In the classic Australian film comedy “The Castle,” a man fights to keep his house from being expropriated for an airport expansion. His hapless lawyer, having no idea what argument to make to the court, alleges a breach of the Australian Constitution. What section of the Constitution has been breached, the court asks. The lawyer has nothing. “There is no one section,” he haltingly responds, “It’s just the vibe of the thing.” For a generation of lawyers it became a running joke used to ridicule one another’s hopeless arguments.

To the Supreme Court of Canada, it’s not a joke but a technique. On June 15, the court ended Trinity Western University’s quest to open a law school. The university had challenged the refusal of the law societies of B.C. and Ontario to approve the school. The law societies did not question the quality of the legal education to be delivered but objected to Trinity’s “community covenant,” which requires its students and faculty to abstain from “sexual intimacy that violates the sacredness of marriage between a man and a woman.” A majority of the court found that the law societies were entitled to violate Trinity’s religious freedom in the name of “Charter values.” While freedom of religion is guaranteed as a fundamental freedom in section 2(a) of the Charter of Rights and Freedoms, Charter values are found nowhere in the text. They are, yes, “just the vibe of the thing,” used by the Court to trump actual Charter rights and remake the Constitution.

Trinity’s covenant, the majority said, imposed inequitable barriers on entry, especially for LGBTQ students, and held that the actions of the law societies reflected a “proportionate balancing” of the Charter protections at play.
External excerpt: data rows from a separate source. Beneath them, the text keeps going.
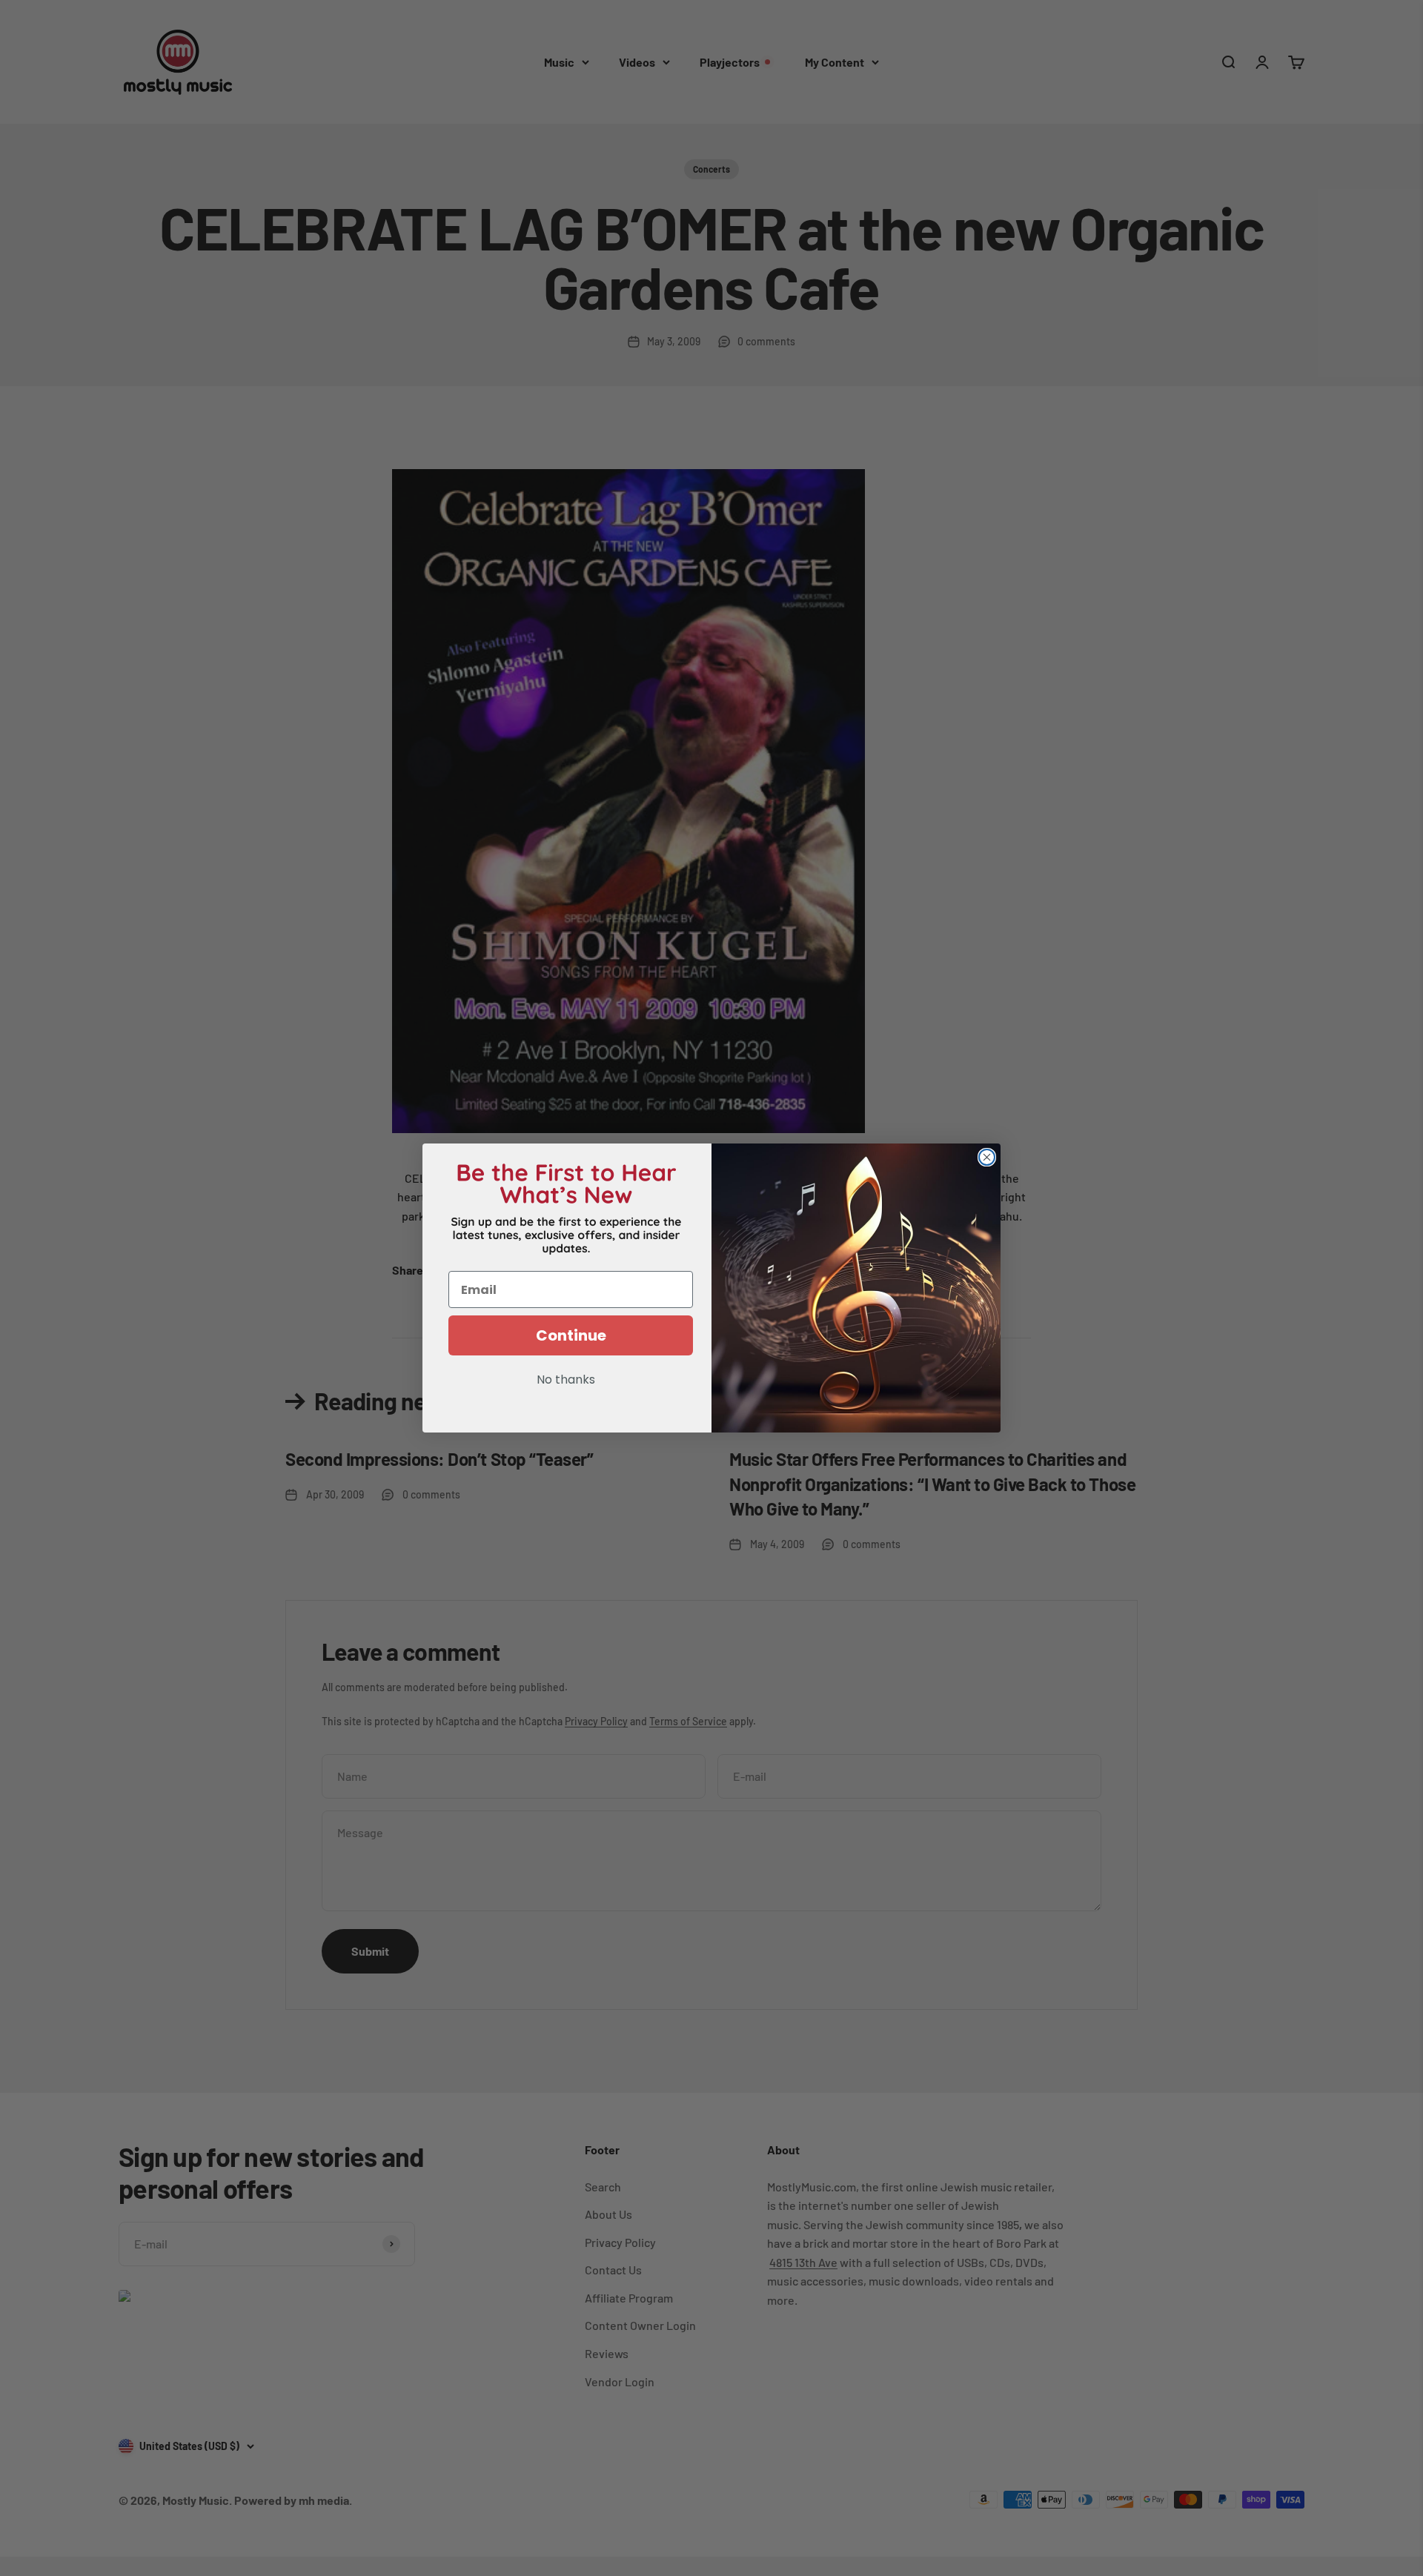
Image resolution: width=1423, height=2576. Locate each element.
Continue (571, 1335)
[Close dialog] (987, 1157)
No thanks (566, 1381)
It may sound fair and reasonable but it is actually profoundly twisted. The case did not feature competing Charter protections. Trinity’s religious freedoms were not pitted against the equality rights of LGBTQ persons because no such rights existed. The Charter does not apply against anyone but the state.

As a private religious institution, Trinity was not subject to the Charter or for that matter to the B.C. Human Rights Code. Trinity was the only party with Charter rights, enforceable against the law societies as agencies of the state. Calling the covenant an “inequitable barrier” is disingenuous. Religious communities consist of private persons gathering together and agreeing on a code to which they choose to adhere. They impose those standards on no one but themselves. No one is forced to join them and no one has the right to go to their law school, which is part of a private religious institution. There is nothing to “balance.” Until, of course, the court invokes Charter values. You know, the vibe of the thing.

And what, pray tell, are the values of the Charter? They are not, as one might expect, the values reflected in the rights and freedoms that the Charter actually lists. If religious freedom is a fundamental freedom, is the value of religious freedom not a Charter value? The answer, apparently, is no. Turns out Charter values aren’t the vibe of the actual thing at all, but a competing set of moral judgments that exists in the Court’s imagination. The Charter was conceived and drafted as a roster of individual negative rights that protected against interference from an overbearing state.

Charter values, as articulated by the court, are collectivist values of progressives: (substantive) equality, (social) justice and (group) dignity. Charter values are decidedly not the individual liberty values of classical liberals or the traditionalist virtues of conservatives.

The brilliant dissenting judgment of Justices Brown and Côté calls a spade a spade: “Charter values like ‘equality,’ ‘justice,’ and ‘dignity’ become mere rhetorical devices by which courts can give priority to particular moral judgments, under the guise of undefined ‘values,’ over other values and over Charter rights themselves.” They explain that the majority’s approach “turns the protective shield of the Charter into a sword by effectively imposing Charter obligations on private actors.” The majority’s invocation of Charter values gives licence to the law societies to run roughshod over Charter rights in the name of the public interest, which is code for the progressive ideals to which all must now comport.

For years, the Supreme Court has insisted that the Canadian Constitution is a “living tree” that may be adapted to changing social circumstances. Using Charter values, the court has taken the project to a new level. The Trinity Western case is the most recent Supreme Court decision to slowly but surely transform the Charter from a roster of liberty rights to a regime of undefined, collectivist values. The court is doing so on its own initiative, without an amending formula, without legislative direction and without a vote from the people. It is nothing less than a slow-motion constitutional coup. And that’s no joke.